__Problem requirements__: Could you return all of the records exactly as they stand?

__Provided material__:
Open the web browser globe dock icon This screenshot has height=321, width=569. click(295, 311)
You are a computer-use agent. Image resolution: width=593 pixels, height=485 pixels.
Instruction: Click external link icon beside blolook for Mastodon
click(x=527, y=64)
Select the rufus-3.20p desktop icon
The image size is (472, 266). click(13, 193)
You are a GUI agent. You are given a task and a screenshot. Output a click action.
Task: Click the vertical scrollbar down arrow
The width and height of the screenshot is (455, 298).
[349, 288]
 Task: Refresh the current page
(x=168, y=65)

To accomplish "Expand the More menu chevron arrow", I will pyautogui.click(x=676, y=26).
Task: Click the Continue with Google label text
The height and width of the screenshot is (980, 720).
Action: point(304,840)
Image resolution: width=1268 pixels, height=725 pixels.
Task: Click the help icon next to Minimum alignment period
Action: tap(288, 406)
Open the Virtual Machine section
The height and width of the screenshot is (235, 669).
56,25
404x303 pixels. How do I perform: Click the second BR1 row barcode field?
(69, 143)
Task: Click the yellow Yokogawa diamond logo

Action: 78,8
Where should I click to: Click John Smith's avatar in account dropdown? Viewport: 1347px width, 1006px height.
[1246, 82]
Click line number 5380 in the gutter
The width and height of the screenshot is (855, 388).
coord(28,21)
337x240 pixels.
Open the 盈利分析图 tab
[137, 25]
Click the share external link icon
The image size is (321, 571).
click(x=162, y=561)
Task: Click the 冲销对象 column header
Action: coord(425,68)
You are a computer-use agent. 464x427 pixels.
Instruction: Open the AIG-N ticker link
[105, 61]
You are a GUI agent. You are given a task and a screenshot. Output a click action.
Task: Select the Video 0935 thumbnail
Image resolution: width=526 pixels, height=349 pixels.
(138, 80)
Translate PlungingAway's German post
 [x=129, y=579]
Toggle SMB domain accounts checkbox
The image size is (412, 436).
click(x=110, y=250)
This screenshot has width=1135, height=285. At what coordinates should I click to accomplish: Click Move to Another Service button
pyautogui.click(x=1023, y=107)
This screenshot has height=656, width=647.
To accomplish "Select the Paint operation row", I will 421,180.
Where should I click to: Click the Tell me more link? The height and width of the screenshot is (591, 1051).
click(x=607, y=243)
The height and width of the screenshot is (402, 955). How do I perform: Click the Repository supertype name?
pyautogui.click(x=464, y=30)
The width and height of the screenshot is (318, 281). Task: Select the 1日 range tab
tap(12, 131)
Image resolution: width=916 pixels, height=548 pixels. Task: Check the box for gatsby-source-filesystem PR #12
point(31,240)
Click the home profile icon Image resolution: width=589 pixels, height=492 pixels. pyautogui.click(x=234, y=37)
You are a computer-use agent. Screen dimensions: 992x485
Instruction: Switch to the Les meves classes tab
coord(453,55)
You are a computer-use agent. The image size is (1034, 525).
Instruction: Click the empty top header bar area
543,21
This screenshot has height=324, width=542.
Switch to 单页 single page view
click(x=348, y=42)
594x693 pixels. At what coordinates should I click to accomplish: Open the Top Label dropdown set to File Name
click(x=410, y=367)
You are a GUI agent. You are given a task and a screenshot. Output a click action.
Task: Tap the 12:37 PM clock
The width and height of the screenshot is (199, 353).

__Exercise output__:
Open the web browser globe dock icon This screenshot has height=321, width=569. click(295, 311)
You are a computer-use agent. Image resolution: width=593 pixels, height=485 pixels.
Instruction: Click external link icon beside blolook for Mastodon
click(x=527, y=64)
Select the rufus-3.20p desktop icon
The image size is (472, 266). click(13, 193)
You are a GUI agent. You are given a task and a screenshot. Output a click action.
Task: Click the vertical scrollbar down arrow
The width and height of the screenshot is (455, 298).
[349, 288]
 Task: Refresh the current page
(x=168, y=65)

To accomplish "Expand the More menu chevron arrow", I will pyautogui.click(x=676, y=26).
Task: Click the Continue with Google label text
The height and width of the screenshot is (980, 720).
Action: point(304,840)
Image resolution: width=1268 pixels, height=725 pixels.
Task: Click the help icon next to Minimum alignment period
Action: tap(288, 406)
Open the Virtual Machine section
The height and width of the screenshot is (235, 669).
56,25
404x303 pixels. How do I perform: Click the second BR1 row barcode field?
(69, 143)
Task: Click the yellow Yokogawa diamond logo

Action: 78,8
Where should I click to: Click John Smith's avatar in account dropdown? Viewport: 1347px width, 1006px height.
[1246, 82]
Click line number 5380 in the gutter
The width and height of the screenshot is (855, 388).
coord(28,21)
337x240 pixels.
Open the 盈利分析图 tab
[137, 25]
Click the share external link icon
The image size is (321, 571).
click(x=162, y=561)
Task: Click the 冲销对象 column header
Action: coord(425,68)
You are a computer-use agent. 464x427 pixels.
Instruction: Open the AIG-N ticker link
[105, 61]
You are a GUI agent. You are given a task and a screenshot. Output a click action.
Task: Select the Video 0935 thumbnail
Image resolution: width=526 pixels, height=349 pixels.
(138, 80)
Translate PlungingAway's German post
 [x=129, y=579]
Toggle SMB domain accounts checkbox
The image size is (412, 436).
click(x=110, y=250)
This screenshot has width=1135, height=285. At what coordinates should I click to accomplish: Click Move to Another Service button
pyautogui.click(x=1023, y=107)
This screenshot has height=656, width=647.
To accomplish "Select the Paint operation row", I will 421,180.
Where should I click to: Click the Tell me more link? The height and width of the screenshot is (591, 1051).
click(x=607, y=243)
The height and width of the screenshot is (402, 955). How do I perform: Click the Repository supertype name?
pyautogui.click(x=464, y=30)
The width and height of the screenshot is (318, 281). Task: Select the 1日 range tab
tap(12, 131)
Image resolution: width=916 pixels, height=548 pixels. Task: Check the box for gatsby-source-filesystem PR #12
point(31,240)
Click the home profile icon Image resolution: width=589 pixels, height=492 pixels. pyautogui.click(x=234, y=37)
You are a computer-use agent. Screen dimensions: 992x485
Instruction: Switch to the Les meves classes tab
coord(453,55)
You are a computer-use agent. The image size is (1034, 525).
Instruction: Click the empty top header bar area
543,21
This screenshot has height=324, width=542.
Switch to 单页 single page view
click(x=348, y=42)
594x693 pixels. At what coordinates should I click to accomplish: Open the Top Label dropdown set to File Name
click(x=410, y=367)
You are a GUI agent. You are given a task and a screenshot. Output a click action.
Task: Tap the 12:37 PM clock
The width and height of the screenshot is (199, 353).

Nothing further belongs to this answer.